Diablo, Starcraft, World of Warcraft, Hearthstone or Overwatch… Almost all of the famous licenses produced by the American studio Blizzard, a subsidiary of Activision Blizzard, were to become inaccessible in China, on the night of Monday January 23 to Tuesday January 24, at midnight. Its publishing agreement with the Chinese NetEase, which has been distributing its games in the country since 2008, has indeed ended. Blizzard is thus deprived of access to the world’s largest video game market, which represented 36.7 billion euros in 2022 (269 billion yuan), where foreign companies must enter into an agreement with a Chinese publisher to market their productions.
This suspension, formalized by NetEase in “a farewell letter” released on January 23, however, comes as no surprise. In November 2022, a press release from the creators of World of Warcraft already announced that they had failed to renew their partnership with the publisher based in Hangzhou, without specifying what were the sticking points. According to testimonies collected by the news agencies Bloomberg and Reuters, the estrangement relates not only to the amount of the agreements but also to the intellectual property of the securities – a point that NetEase denies.
Three months later, negotiations were still deadlocked. “Unfortunately, NetEase has refused to extend the game release for another six months while we find a new partner so everyone can keep playing”regretted the Californian company in a press release published on the Weibo social network on January 17.

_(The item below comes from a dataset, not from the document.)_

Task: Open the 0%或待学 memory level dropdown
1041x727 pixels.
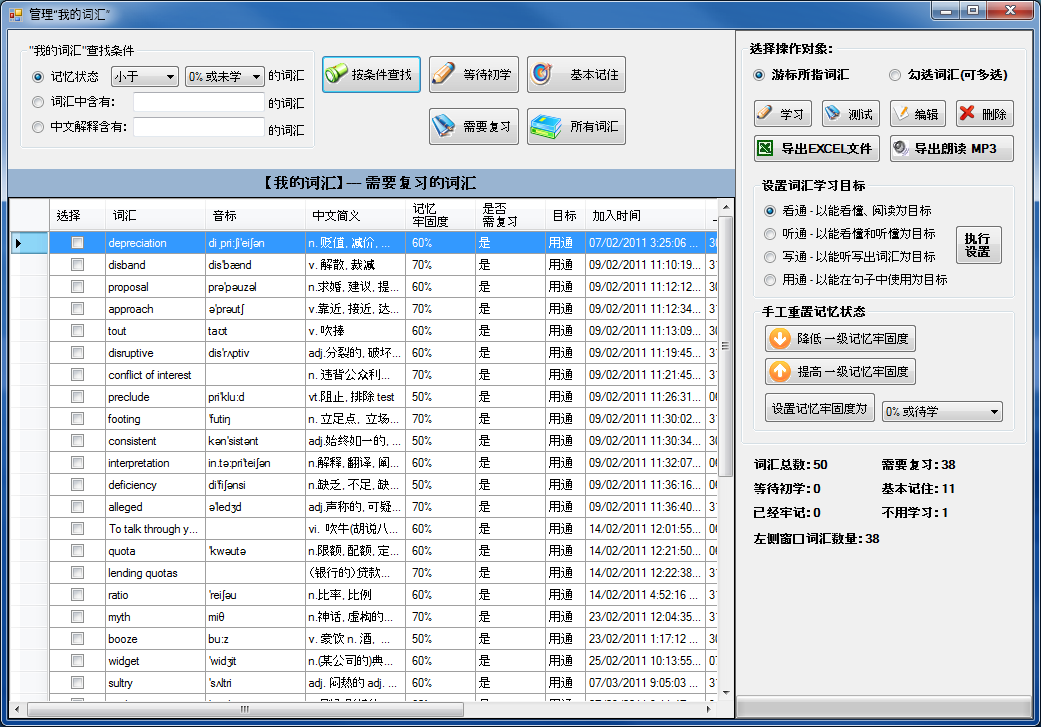Action: coord(942,412)
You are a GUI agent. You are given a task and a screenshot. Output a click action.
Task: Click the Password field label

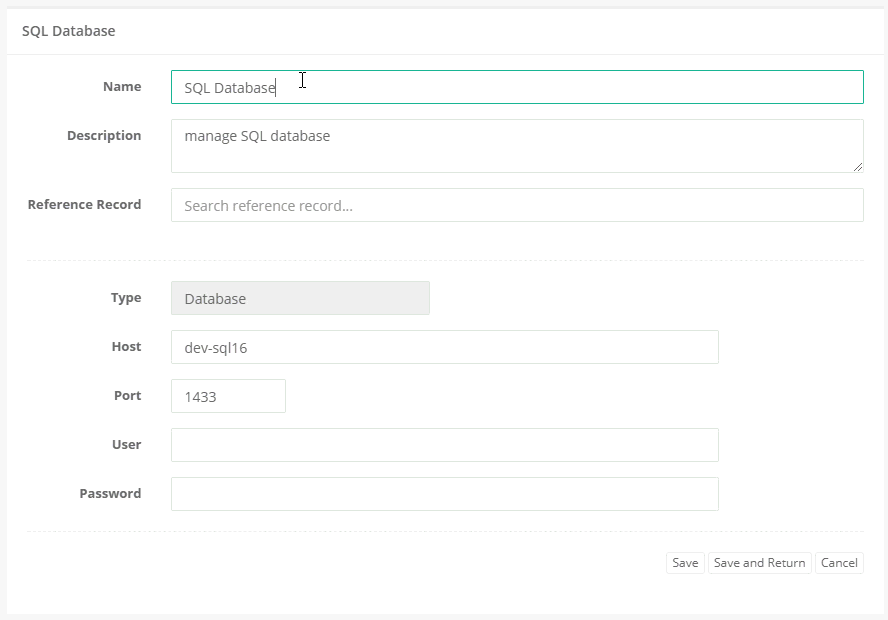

The withdrawal of Blizzard’s iconic video games from China has become inevitable and is also causing significant discontent online, the Hong Kong daily points out. South China Morning Post. To try not to amplify it, Blizzard announced in December that users could make a full backup of their progress, characters or items collected, while a new contract is established with another company.
The rise of the Chinese market
The day after this declaration, NetEase was very critical of its former partner, in a press release published on the social network WeChat. The publisher terminated a contract “unequal and unfair”invoking “a lack of consideration” from the Americans “for gamers and NetEase”. The same day, a statue bearing the image of a weapon of World of Warcraft was dismantled from the garden of NetEase headquarters, reported on-site observers. Refunds for Blizzard products after the service has been suspended have been announced.
These public disapprovals, rare in the sector, show that the balance of power has changed between the two former partners. When their agreement was sealed in 2008, NetEase was dependent on Blizzard franchises, which represented more than 98% of its turnover. Propelled by this partnership as a major player in the Chinese market, the modest company has become the second largest publisher in the country, behind Tencent. It claimed 13.7 billion dollars (12.7 billion euros) in turnover in 2021, more than Activision Blizzard (8.1 billion dollars, or 7.5 billion euros), yet leader in the United States. This sector giant now has the means to buy other studios, for example the French Quantic Dream last August, and its catalog is very extensive. The exploitation of Blizzard’s licenses only covered 9% of its turnover in 2021: losing them is therefore not likely to be fatal to it.
However, the break is not complete. NetEase and Blizzard will continue to work together for a single game: Diablo Immortal, released in 2022 on PC and mobile. Unlike the previously mentioned titles, this one was co-developed by the two entities and thus benefits from a separate publishing contract.
Still, the stiffening of relations between NetEase and Activision Blizzard could portend other suspensions in the future. The publishing contract Minecraft Microsoft, also tied with NetEase, ends in August. The firm specializing in Asian markets Niko Partners fears that the same scenario will happen again, especially since in January 2022 Microsoft embarked… on the acquisition of Activision Blizzard.